Supplied material.
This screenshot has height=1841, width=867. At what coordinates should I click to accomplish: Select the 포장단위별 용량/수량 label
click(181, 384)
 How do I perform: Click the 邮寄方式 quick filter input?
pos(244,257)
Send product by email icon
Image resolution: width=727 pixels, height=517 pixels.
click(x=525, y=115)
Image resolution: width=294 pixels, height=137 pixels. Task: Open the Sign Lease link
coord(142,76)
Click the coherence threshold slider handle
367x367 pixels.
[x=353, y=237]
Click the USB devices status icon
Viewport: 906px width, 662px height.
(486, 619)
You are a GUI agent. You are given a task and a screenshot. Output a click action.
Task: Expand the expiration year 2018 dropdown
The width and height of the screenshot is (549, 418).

Exercise details.
Your answer must be the line holding "367x367 pixels." plus every later line to the end of the records, copied exactly.

Answer for this exercise.
367x367 pixels.
[x=353, y=237]
Click the USB devices status icon
Viewport: 906px width, 662px height.
(486, 619)
You are a GUI agent. You are given a task and a screenshot. Output a click action.
Task: Expand the expiration year 2018 dropdown
The width and height of the screenshot is (549, 418).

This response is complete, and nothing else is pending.